No entanto, os editores têm um desafio diferente a enfrentar. Como a figura histórica mais conhecida de Cuba até a ascensão de Fidel Castro, e certamente a mais amplamente respeitada (e até mesmo santificada), o status de Martí como "herói nacional" de Cuba já estava bem estabelecido antes de 1959.
Ele escreveu prolificamente em diversas áreas, com suas Obras Completas preenchendo vinte e seis volumes. Um dos principais poetas modernistas do mundo de língua espanhola, ele também foi um jornalista e cronista eloquente, um escritor de cartas prodigioso e até mesmo um diplomata para três países latino-americanos.
Para os cubanos, no entanto, ele foi simplesmente a pessoa que, desde os dezoito anos, conspirou para trazer a independência de Cuba da Espanha, passando grande parte de sua vida no exterior fazendo campanha por esse objetivo e planejando o que se tornaria a terceira e última rebelião de Cuba contra a Espanha em 1895. Isso ficou conhecido como a Guerra da Independência, para distingui-la das rebeliões anteriores de 1868-78 e 1879-80.
Um líder perdido
No entanto, o próprio Martí foi morto em 1895 durante uma das primeiras ações da rebelião, deixando os rebeldes sem seu principal organizador e seu líder político mais habilidoso e popular. O resto, como dizem, é história: uma intervenção militar unilateral dos EUA se apropriou da luta pela independência cubana em 1898, transformando-a na "Guerra Hispano-Americana" (os cubanos não são mencionados). Uma Espanha derrotada então entregou o controle de Cuba aos Estados Unidos.
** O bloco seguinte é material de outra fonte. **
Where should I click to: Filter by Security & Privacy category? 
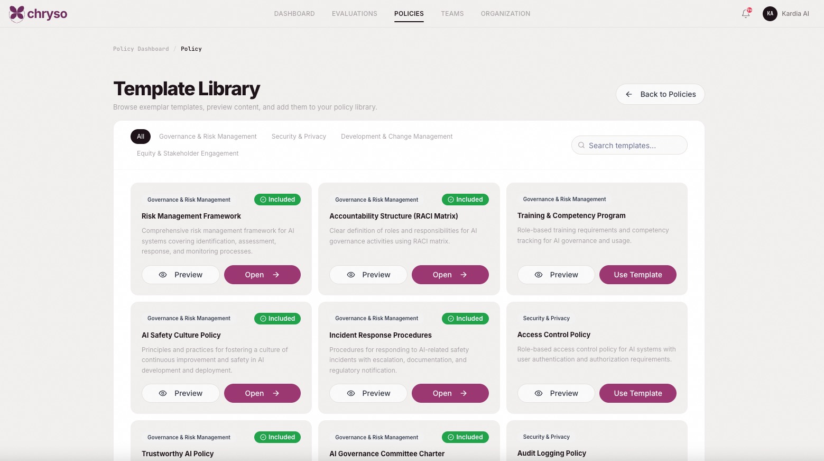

Após quase quatro anos de ocupação militar direta, Washington concedeu a Cuba uma forma condicional de independência em 1902. A chamada Emenda Platt, incorporada à força à Constituição de 1901, permitiu o controle dos EUA sobre áreas-chave da economia, sociedade e sistema político de Cuba. Simplificando, Cuba tornou-se uma neocolônia americana legal e constitucionalmente estabelecida por pelo menos trinta e dois anos.
O status de Martí como "herói nacional" de Cuba já estava consolidado antes da revolução de 1959.
Uma das peculiaridades da vida de Martí foi que, de seus quarenta e dois anos, ele passou mais da metade (quase vinte e quatro anos no total) fora de Cuba do que na própria ilha. Foi nesses anos no exterior que ele escreveu quase todas as suas obras e se dedicou cada vez mais à causa da independência, especialmente nos Estados Unidos, entre os trabalhadores cubanos emigrantes da indústria do tabaco em Tampa, muitos dos quais eram socialistas ou anarquistas, e outros exilados no nordeste.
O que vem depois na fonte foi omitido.